Just Keep Coming Around

by spacetrek



Category: Batman - All Media Types, DCU, DCU (Comics), Superman - All Media Types
Genre: Gen, a couple of 20-something heroes having a talk about friendship, ana this one is entirely your fault and therefore dedicated to you, and it only took them a hundred-odd arguments to get here, feat. my usual habit of beating semicolons to death with mallet, good for you guys, you know why
Language: English
Status: Completed
Published: 2019-07-21
Updated: 2019-07-21
Packaged: 2020-07-10 05:56:05
Rating: General Audiences
Warnings: No Archive Warnings Apply
Chapters: 1
Words: 1,781
Publisher: archiveofourown.org
Story URL: https://archiveofourown.org/works/19900918
Author URL: https://archiveofourown.org/users/spacetrek/pseuds/spacetrek
Summary: Bruce Wayne doesn't have a lot of friends.  Batman has even fewer.Maybe it's about time they both made one.





	Just Keep Coming Around

There are a lot of people in Bruce Wayne’s life.

Socialites, celebrities, business tycoons. He’s familiar with the sickly-sweet push-pull of these interactions: a smile, empty; a proffered hand or arm, habit; a conversation, meaningless; over and over and over. He understands this.

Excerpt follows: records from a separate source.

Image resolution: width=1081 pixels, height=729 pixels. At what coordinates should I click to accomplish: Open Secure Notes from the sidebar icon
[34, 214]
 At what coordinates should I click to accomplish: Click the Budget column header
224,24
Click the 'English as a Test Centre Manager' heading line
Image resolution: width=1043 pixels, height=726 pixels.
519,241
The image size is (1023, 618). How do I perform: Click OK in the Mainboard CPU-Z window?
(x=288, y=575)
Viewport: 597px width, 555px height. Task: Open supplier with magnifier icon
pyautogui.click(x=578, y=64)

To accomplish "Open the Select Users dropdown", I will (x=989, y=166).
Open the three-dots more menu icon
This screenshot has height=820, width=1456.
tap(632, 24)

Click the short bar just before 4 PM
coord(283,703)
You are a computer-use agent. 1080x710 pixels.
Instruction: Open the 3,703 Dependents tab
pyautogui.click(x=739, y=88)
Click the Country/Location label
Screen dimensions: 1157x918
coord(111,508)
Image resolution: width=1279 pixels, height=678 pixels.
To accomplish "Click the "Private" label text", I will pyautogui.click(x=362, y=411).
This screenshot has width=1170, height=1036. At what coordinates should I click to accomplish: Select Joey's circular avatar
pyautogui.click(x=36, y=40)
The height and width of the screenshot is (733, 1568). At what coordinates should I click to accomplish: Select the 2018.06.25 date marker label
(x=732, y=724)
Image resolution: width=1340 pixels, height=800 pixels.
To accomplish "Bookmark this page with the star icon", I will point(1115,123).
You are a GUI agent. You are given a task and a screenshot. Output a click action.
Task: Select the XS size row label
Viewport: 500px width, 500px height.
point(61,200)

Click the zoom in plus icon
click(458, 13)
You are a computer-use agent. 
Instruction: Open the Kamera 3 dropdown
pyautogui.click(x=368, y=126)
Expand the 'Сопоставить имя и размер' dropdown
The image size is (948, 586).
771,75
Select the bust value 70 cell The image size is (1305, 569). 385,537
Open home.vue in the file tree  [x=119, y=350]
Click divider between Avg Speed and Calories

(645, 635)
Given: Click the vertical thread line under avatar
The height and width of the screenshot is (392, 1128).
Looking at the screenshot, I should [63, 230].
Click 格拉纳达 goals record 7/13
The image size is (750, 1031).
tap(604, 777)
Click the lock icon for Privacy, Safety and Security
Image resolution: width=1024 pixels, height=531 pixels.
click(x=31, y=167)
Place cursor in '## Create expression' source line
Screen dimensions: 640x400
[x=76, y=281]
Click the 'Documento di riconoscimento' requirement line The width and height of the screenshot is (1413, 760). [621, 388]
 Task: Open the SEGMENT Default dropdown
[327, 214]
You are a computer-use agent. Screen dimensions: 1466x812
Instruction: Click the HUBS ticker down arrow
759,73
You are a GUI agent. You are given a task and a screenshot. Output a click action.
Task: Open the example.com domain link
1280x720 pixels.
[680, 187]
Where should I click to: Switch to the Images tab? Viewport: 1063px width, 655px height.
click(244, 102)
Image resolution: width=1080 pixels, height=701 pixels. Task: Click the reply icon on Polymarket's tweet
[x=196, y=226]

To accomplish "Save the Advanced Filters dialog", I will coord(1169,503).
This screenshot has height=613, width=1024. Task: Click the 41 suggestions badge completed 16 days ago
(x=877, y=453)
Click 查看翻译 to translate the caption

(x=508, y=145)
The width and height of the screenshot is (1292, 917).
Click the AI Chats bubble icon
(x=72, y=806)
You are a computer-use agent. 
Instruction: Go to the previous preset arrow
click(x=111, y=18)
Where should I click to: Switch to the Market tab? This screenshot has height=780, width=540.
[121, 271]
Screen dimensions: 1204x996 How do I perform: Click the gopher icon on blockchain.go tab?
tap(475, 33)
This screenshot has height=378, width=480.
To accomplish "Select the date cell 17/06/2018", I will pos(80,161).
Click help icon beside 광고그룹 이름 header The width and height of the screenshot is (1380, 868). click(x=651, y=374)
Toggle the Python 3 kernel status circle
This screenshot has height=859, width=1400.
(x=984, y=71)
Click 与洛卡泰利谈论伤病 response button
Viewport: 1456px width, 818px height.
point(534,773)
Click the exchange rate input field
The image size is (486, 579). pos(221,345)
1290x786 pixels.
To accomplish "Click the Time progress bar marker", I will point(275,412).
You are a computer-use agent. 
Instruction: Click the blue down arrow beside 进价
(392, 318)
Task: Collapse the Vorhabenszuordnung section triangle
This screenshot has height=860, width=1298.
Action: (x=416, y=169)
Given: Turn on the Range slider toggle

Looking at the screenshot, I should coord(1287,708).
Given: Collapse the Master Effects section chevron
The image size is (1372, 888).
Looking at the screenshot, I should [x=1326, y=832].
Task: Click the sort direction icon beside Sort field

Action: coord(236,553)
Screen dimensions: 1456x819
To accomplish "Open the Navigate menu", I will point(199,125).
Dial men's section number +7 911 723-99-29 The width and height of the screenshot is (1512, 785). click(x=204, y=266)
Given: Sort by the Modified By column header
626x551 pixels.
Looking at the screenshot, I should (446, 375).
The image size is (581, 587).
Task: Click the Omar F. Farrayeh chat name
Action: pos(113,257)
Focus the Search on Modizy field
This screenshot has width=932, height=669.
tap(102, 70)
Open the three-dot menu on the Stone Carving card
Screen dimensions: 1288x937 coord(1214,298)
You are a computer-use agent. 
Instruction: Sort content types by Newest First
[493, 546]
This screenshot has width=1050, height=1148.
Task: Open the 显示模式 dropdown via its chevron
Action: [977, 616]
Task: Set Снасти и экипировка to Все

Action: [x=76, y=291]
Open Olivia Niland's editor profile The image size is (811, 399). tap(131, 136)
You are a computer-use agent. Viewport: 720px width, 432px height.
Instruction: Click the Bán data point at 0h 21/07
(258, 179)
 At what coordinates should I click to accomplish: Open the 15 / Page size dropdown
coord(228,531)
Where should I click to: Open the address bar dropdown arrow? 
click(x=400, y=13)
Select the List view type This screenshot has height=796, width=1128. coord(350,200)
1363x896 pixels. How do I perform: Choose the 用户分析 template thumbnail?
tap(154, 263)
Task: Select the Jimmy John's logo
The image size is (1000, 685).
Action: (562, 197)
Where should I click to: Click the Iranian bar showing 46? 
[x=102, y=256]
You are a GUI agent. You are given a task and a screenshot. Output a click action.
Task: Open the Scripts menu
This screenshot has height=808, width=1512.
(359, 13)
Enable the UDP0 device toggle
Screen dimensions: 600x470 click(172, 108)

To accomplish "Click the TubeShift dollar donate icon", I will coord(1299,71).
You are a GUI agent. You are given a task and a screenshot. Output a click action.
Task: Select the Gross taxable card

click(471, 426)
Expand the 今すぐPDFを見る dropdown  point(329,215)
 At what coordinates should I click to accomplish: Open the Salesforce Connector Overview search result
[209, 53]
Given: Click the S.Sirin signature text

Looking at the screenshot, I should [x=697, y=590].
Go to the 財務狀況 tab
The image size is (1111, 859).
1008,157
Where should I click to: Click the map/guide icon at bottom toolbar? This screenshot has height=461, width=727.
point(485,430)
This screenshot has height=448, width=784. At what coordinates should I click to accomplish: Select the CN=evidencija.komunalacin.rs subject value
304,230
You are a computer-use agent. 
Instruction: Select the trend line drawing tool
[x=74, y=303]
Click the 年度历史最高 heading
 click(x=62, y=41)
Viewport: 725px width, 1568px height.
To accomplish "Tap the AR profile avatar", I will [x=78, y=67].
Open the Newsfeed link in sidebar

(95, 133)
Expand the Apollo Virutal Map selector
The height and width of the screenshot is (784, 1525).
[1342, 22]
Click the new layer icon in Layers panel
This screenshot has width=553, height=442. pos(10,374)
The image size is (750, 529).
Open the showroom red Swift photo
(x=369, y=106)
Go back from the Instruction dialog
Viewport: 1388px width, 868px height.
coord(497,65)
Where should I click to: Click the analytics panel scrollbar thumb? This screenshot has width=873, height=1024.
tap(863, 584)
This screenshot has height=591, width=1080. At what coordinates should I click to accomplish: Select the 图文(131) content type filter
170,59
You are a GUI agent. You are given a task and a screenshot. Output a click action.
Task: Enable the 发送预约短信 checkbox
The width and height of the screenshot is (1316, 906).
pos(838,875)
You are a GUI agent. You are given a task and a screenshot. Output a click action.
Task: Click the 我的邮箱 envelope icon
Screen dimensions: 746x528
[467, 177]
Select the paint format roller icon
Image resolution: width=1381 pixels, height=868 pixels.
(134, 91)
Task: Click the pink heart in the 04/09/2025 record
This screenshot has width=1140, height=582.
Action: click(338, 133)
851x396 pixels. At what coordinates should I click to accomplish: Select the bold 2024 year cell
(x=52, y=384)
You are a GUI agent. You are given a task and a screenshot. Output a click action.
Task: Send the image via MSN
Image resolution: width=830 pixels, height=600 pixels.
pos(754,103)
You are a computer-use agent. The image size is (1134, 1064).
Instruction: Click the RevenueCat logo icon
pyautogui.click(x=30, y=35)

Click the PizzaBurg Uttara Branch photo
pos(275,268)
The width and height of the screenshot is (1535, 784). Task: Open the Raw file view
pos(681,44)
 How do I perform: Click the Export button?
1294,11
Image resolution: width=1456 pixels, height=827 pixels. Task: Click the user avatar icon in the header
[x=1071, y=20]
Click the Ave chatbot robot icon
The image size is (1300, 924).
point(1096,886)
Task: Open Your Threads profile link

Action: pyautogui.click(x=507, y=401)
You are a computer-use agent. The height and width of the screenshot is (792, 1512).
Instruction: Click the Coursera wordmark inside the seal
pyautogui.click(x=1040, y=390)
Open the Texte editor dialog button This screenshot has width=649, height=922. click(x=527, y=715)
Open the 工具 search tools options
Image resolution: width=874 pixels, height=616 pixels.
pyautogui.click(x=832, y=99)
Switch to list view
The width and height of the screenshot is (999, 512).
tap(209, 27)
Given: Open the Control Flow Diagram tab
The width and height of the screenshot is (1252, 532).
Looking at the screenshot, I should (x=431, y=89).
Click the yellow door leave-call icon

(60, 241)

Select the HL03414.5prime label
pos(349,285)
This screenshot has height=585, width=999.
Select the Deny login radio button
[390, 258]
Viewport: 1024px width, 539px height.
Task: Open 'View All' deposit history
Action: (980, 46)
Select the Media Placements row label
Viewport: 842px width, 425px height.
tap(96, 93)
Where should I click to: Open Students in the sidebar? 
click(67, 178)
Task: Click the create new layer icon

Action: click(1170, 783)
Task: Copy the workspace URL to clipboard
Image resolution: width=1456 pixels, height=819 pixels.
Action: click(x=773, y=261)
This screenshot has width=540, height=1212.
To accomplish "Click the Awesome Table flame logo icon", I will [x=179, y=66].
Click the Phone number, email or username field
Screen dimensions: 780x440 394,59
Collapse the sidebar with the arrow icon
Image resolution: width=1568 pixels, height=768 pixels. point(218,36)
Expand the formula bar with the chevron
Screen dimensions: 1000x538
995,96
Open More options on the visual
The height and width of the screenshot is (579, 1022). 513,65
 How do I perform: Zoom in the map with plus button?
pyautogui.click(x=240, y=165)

There are fewer people in Batman’s life.

Criminals, mostly. Gordon and a few of GCPD, occasionally. A smile, sharp; a proffered fist or weapon, habit; a one-sided attempt at conversation, meaningless. He understands this, too.

There aren’t many people who know Bruce outside of these roles.

Fewer still who know both at the same time.

His family, of course. Alfred. Dick.

He knows Alfred cares for him. Duty is there, of course, wound through everything Alfred does, but not obligation. Not servitude. This is something Alfred has chosen of his own free will. He has seen the worst of Bruce’s life—both of them—and he has stayed. Bruce knows what this means. He doesn’t question it, merely tries to show Alfred any way he can that he understands. That he appreciates. That he cares, too.

Dick is, perhaps, the giver of the most uncomplicated affection Bruce has received since his parents. Dick is more affectionate on his worst days than Bruce on his best, but Bruce knows what he means to Dick. He also knows that Dick could find a home and a family with someone better, someone steadier, but only he can give Dick Robin—an outlet for the _thing_ he knows lives somewhere under Dick’s easy smile and eager chatter, just as it lives under silk and kevlar suits in Bruce. He understands this, accepts it, does everything he can to keep Dick safe, keep him happy.

He knows—

He thinks—

He’s not sure. About Clark.

Clark baffles him. There is nothing more dangerous than a person whose motives you cannot comprehend, and this frustration only adds to the often combative nature of their—relationship.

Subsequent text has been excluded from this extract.